For the goal of common defense, the federal government needs power to raise armies, build fleets, and govern and provide for both. To do this, the federal government needs, writes Hamilton, limitless power. Also, the government needs that power to operate over individuals, rather than state and local governments; … “we must discard the fallacious scheme of quotas and requisitions as equally impracticable and unjust.”
So, in my notes I drew a two-sided arrow that I figured would represent the sliding scale of power-quantity, with “limitless” at one pole.
But, all of Hamilton’s goals of federal government turned out to require limitless power. “The government of the Union must be empowered to pass all laws, and to make all regulations which have relation to them. The same must be the case in respect to commerce, and to every other matter to which its jurisdiction is permitted to extend.
So much for my power diagram.
August 18, 2009 at 2:58 am
I thought F23 was the most overtly Socratic of all the Fs we have read so far. Like Socrates, Ham’s approach seems to be along the lines of “Let’s all reason together as ‘impartial and discerning’ citizens.” And his mode of proceeding is very didactic; he reasons logically from premises that he claims are patently obvious.

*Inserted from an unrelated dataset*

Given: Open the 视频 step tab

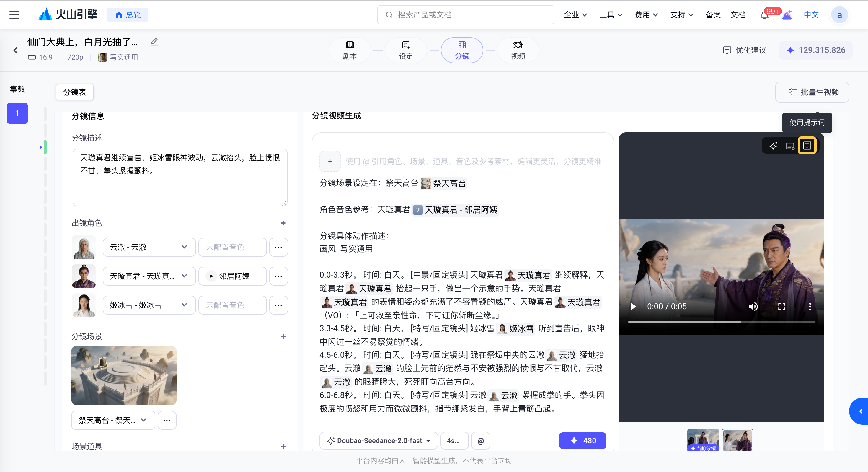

I laughed at your point that the Federal Government requires limitless power in order to do anything
So true. Many of the words of F23 have resonance with the modern ongoing debate about civil liberties vs. national security in our post 9/11 world: e.g. “These [military] powers ought to exist without limitation: Because it is impossible to foresee or define the extent and variety of national exigencies, or the corresponding extent & variety of the means which may be necessary to satisfy them.” Even more bluntly: “The circumstances that endanger the safety of nations are infinite; and for this reason no constitutional shackles can wisely be imposed on the power to which the care of it is committed.” Really?? NO constitutional shackles????